The following topics are on the agenda:
- present the evolution of the web and of the associated technologies
- designing for collaboration and communication
- the process of interaction design
- workflow planning
- user modeling and user-centered approaches to interaction design
- evaluation frameworks.
The course's development of personal competences
Within this course students learn:
1. to consider the cognitive, social and affective issues that underpin the design of web technologies.
2. to analyze and evaluate multilingual sites, various interactive technologies including social networks considering linguistic, cultural and design oriented perspectives
3. to plan the construction, architecture, design of a collaborative project
4. to share, communicate and disseminate knowledge using novel technologies
5. to understand how interfaces affect users
6. about evaluation paradigms and techniques
Learning Objectives
In general, the student will learn basic principles of web interaction design and get acquainted with and get hands on emerging technologies for communication and knowledge sharing.
Type of examination, exam aids and assessment
A final individual project exam/home assignment of 10 pages on a subject related to the web and social networks and which includes, user-centric, multilingual and multicultural perspectives. The subject must have been accepted by the teachers. The project will be evaluated based on the 7-step scale grading system, no censor.

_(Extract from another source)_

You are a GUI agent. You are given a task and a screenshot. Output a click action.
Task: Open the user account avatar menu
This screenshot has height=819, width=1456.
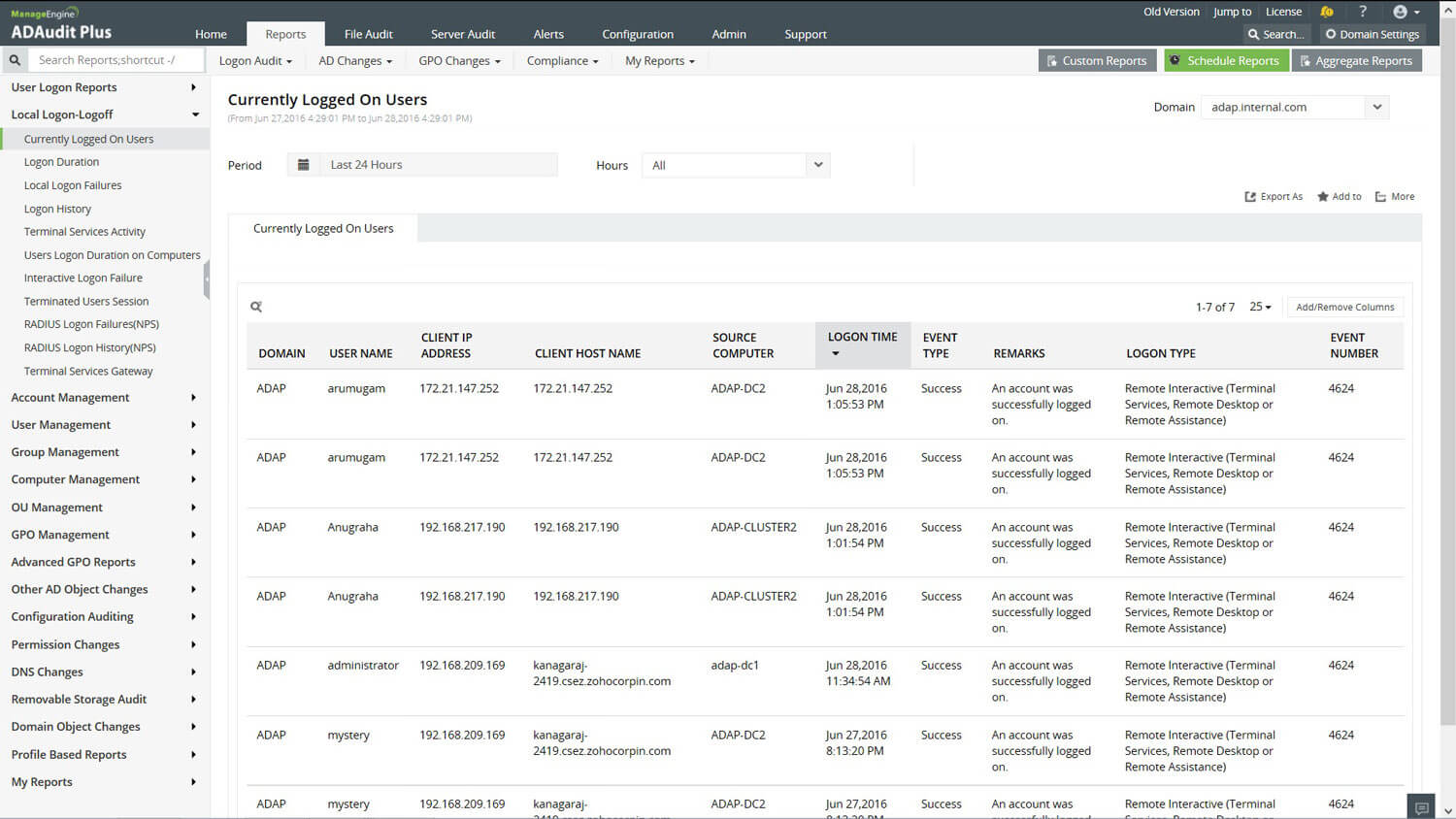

In order to achieve the grade 12, students must successfully submit an excellent project that proves that they have understood and are able to analyze and plan web interaction in a real life and possibly business context. The project will integrate the selection, structuring and implementation of web interaction principles in a specific application domain. An excellent project must use concepts, tools and technologies that have been taught in the course. Furthermore the students must demonstrate their ability to apply their acquired knowledge and combine it with other relevant, cross-disciplinary knowledge in the context of their specific project.
Recommended literature
H. Sharp, Y. Rogers, and J. Preece, "Interaction Design: Beyond Human-computer Interaction, 2nd edition," John Wiley & Sons, Inc., 2007
Excerpts from: Handbook on cultural web user interaction, First edition (September 2008) edited by the MINERVA EC Working Group “Quality, Accessibility and Usability”
P. McAfee, "Enterprise 2.0: The dawn of emergent collaboration," Mit Sloan Management Review, vol. 47, pp. 21-28, 2006.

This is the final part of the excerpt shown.